Texto proporcionado:

- - - - -

Las actividades del festival al que estábamos invitados habían sido agotadoras y era poco lo que podíamos compartir unos y otros yendo y viniendo de teatros y auditorios para universidades y centros culturales, por una buen pedazo del Estado Carabobo al norte de Venezuela.
Una tarde, después de tomar el almuerzo, el poeta mexicano se dirigió hacia mí con cierto tono de preocupación y urgencia. Me llamó por mi nombre y a continuación dijo:
−Necesito pedirte un favor.
Cuando le respondí que sí, prosiguió a explicarme que todas las computadoras del hotel estaban ocupadas y que aun así no lo estuvieran, él necesitaba de la mía, se la extendí de inmediato y agregó tímido: 
−El favor es todavía más complicado…
Me explicó con su pausada forma de hablar, que no traía los lentes para ver de cerca y requería de mi parte le revisara los correos que no había podido examinar.
Yo no le vi problema y aprovechándome de la situación le extendí una silla, saqué uno de sus cigarrillos, y dejé mi computadora en sus manos.
−No me entiendes, no necesito tu computadora solamente; requiero que por favor digites mi correo y mi contraseña, porque con estos lentes no puedo ver el teclado.
−¿Cuál es el correo?
−berney1963@yahoo.com.mx
Torpe e insistentemente le dejé de nuevo el ordenador para que él escribiera su contraseña, me hizo ver que no podía hacerlo, caí en cuenta por fin, de que requería mis servicios como escriba. Seguí fumándome sus cigarrillos y pasé abrir su cuenta. Me dictó dos fechas: una del siglo pasado y otra del antepasado, ante mi cara de desconcierto agregó:
−Es la fecha de nacimiento y muerte de mi madre. Yo no tengo secretos con nadie.
De inmediato comencé a leerle amables comunicaciones en español e inglés que le extendían amigos, universidades, centros culturales, casas de la cultura y festivales.

- - - - -

El ejercicio: ¿Podrías transcribir al pie de la letra, del relato sobre el poeta mexicano, todo lo que va desde "Cuando le respondí" hasta "en sus manos."?

Material proporcionado:
- - - - -

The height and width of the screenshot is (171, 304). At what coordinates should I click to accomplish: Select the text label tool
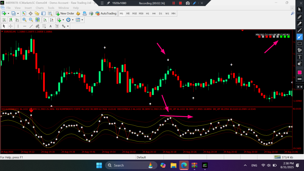[x=300, y=57]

- - - - -

Resultado del ejercicio:
Cuando le respondí que sí, prosiguió a explicarme que todas las computadoras del hotel estaban ocupadas y que aun así no lo estuvieran, él necesitaba de la mía, se la extendí de inmediato y agregó tímido: 
−El favor es todavía más complicado…
Me explicó con su pausada forma de hablar, que no traía los lentes para ver de cerca y requería de mi parte le revisara los correos que no había podido examinar.
Yo no le vi problema y aprovechándome de la situación le extendí una silla, saqué uno de sus cigarrillos, y dejé mi computadora en sus manos.